Stiles nadal wyglądał na zmartwionego, ale zrobił to, co powiedziała. Emily przycisnęła dłoń do brzucha, gdzie poczuła kopnięcie. To uczucie wywołało dziwne mrowienie pod jego palcami.
— To jest dziwne... — szepnął, choć wyraz jego twarzy był pełen podziwu.
— Ostatnio dużo kopie. — mruknęła, zauważając, że ich córka zawsze zaczynała kopać, kiedy Emily była sama lub próbowała się zdrzemnąć.
Jej oczy powędrowały do pozostałych trzech wampirów, które wyglądały na zaciekawione i cicho odetchnęła.
— Ten jeden raz, pozwolę wam mnie dotknąć.
Kobiety wyglądały się podekscytowane, podczas gdy Eli udawał, że nie jest zainteresowany, ale wciąż dotykał jej brzucha.
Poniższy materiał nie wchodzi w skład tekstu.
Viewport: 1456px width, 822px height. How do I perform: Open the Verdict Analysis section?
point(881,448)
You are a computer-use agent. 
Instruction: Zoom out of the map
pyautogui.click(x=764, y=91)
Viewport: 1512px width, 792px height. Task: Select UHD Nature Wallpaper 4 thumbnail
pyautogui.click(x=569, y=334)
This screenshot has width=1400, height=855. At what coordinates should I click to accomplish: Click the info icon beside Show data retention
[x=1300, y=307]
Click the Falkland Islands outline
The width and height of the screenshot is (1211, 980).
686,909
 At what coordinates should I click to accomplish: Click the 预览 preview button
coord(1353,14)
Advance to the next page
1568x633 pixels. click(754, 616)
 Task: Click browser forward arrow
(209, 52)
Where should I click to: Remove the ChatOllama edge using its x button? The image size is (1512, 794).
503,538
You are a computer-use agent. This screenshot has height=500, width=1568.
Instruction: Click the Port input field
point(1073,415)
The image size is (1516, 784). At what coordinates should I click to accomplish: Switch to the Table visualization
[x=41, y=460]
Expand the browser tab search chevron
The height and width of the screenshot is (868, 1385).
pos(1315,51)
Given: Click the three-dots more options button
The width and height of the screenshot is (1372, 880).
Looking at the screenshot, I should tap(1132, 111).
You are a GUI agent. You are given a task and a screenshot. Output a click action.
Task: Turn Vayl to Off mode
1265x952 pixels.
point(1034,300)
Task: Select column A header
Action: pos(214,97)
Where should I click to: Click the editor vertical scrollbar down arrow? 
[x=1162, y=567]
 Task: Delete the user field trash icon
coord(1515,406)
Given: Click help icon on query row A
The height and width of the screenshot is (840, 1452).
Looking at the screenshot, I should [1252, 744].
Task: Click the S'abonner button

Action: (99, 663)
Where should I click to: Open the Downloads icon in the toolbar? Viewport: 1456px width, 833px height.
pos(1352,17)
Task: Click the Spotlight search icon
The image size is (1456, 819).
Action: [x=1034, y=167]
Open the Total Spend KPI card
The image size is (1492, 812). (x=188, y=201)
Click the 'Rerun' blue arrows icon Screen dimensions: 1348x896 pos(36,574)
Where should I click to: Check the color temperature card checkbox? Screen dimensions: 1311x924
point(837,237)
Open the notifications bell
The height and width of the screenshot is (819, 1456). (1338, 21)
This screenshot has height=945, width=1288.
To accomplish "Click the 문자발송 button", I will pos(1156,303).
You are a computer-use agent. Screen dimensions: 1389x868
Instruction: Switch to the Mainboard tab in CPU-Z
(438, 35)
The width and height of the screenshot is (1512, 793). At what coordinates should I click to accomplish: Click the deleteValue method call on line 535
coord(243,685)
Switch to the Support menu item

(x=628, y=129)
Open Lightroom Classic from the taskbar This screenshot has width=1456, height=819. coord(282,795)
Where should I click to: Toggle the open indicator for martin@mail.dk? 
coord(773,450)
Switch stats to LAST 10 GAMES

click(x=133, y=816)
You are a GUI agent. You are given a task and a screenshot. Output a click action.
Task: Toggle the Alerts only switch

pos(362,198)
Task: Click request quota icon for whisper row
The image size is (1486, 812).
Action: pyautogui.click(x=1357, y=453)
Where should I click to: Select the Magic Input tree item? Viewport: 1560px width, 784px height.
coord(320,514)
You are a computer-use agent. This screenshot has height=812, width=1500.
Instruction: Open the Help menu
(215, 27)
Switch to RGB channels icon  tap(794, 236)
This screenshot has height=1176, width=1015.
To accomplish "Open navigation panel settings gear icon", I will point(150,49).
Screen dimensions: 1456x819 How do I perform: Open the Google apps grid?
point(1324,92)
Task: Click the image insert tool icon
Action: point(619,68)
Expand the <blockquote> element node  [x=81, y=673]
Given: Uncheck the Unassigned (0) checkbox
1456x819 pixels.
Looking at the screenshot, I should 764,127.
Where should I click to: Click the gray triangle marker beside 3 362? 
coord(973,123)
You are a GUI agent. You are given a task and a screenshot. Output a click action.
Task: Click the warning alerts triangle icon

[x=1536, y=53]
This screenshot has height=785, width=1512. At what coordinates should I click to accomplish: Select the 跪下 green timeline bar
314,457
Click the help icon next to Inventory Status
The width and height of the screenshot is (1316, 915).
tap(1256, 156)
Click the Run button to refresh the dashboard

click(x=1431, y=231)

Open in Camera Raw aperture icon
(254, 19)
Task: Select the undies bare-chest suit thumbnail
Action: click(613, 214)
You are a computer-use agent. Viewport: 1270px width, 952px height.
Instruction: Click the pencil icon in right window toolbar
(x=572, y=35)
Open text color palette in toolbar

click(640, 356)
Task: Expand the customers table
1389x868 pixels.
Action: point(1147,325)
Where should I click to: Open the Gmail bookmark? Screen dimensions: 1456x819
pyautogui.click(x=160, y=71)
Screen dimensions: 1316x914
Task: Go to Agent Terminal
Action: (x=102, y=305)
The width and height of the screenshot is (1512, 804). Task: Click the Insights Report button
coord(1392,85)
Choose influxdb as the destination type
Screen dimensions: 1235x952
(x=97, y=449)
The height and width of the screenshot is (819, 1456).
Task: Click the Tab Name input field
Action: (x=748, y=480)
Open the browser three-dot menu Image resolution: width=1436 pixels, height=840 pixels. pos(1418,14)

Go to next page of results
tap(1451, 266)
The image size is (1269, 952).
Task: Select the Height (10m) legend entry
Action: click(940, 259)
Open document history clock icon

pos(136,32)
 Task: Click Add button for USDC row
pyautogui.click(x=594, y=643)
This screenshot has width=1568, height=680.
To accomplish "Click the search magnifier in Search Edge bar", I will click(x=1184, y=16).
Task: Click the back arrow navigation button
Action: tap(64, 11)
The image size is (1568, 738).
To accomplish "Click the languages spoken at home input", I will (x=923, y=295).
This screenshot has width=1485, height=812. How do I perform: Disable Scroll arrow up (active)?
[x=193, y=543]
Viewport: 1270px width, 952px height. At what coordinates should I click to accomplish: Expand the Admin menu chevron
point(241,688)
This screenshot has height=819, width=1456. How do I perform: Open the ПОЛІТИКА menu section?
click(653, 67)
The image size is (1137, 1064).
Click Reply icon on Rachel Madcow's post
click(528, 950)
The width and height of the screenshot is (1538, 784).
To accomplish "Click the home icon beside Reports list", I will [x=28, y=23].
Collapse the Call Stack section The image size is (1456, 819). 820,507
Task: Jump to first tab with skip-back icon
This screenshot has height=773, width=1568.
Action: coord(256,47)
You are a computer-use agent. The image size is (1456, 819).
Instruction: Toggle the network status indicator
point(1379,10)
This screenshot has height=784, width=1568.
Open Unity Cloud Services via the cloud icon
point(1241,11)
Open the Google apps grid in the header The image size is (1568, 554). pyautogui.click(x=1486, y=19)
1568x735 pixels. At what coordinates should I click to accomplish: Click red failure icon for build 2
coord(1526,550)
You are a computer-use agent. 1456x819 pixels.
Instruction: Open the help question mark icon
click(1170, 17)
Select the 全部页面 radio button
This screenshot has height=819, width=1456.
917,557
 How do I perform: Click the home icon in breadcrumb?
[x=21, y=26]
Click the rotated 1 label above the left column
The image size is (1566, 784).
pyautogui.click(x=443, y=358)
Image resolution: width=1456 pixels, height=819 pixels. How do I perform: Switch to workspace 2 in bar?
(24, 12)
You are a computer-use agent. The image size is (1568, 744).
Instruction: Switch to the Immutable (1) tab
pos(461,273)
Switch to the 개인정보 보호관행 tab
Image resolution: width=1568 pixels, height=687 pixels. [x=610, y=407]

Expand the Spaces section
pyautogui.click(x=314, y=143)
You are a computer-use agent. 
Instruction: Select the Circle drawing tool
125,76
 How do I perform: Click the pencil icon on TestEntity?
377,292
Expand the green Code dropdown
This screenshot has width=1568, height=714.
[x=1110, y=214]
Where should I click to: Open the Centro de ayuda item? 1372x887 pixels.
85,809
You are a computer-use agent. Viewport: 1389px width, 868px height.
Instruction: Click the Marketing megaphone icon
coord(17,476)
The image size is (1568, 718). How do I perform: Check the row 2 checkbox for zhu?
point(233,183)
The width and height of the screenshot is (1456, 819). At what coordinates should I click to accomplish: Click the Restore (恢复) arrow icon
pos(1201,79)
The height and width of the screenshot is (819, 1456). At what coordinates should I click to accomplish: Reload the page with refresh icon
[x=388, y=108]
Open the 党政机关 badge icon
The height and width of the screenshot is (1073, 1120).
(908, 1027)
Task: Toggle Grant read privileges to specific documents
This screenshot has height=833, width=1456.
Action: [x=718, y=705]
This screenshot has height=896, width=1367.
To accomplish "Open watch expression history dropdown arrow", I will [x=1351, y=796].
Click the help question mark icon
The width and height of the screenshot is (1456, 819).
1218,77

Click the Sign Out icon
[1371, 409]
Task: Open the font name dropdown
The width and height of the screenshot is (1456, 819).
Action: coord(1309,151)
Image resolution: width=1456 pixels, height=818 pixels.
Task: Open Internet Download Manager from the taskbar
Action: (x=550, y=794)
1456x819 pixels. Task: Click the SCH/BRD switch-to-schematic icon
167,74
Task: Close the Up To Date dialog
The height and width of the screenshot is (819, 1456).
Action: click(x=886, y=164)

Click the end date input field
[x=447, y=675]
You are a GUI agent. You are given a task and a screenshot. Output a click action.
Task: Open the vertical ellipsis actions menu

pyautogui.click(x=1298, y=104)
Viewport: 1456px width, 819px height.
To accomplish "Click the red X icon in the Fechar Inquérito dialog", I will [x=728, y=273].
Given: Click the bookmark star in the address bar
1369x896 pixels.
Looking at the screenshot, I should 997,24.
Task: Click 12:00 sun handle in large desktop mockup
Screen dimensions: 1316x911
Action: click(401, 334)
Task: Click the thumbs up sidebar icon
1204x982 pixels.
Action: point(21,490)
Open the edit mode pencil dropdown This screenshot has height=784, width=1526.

Wydawał się równie zdziwiony jak Stiles z powodu ruchu pochodzącego od dziewczyny. Kiedy przestali dotykać jej brzucha, wrócili do przygotowywania pokoju dziecięcego.
─────
Kobieca postać spojrzała ponuro na cel. Odkąd wyszła ze szpitala, zbierała siły, aby zrealizować swój plan. Nie chodziło tylko o zemstę na niej. Chodziło o sprawiedliwość.
Nigdy nie zapomni tej nocy.
Jej oczy pociemniały z wściekłości, kiedy wycelowała pistolet w stronę twarzy grupy maturzystów, który został umieszczony na twarzach manekinów. Udawali, że nie są stworzeniami nocy. Nie zasłużyli na to, by żyć tak, jakby byli normalni. Lepiej, żeby umarli.
Monroe wystrzeliła z pistoletu, trafiając idealnie w cel.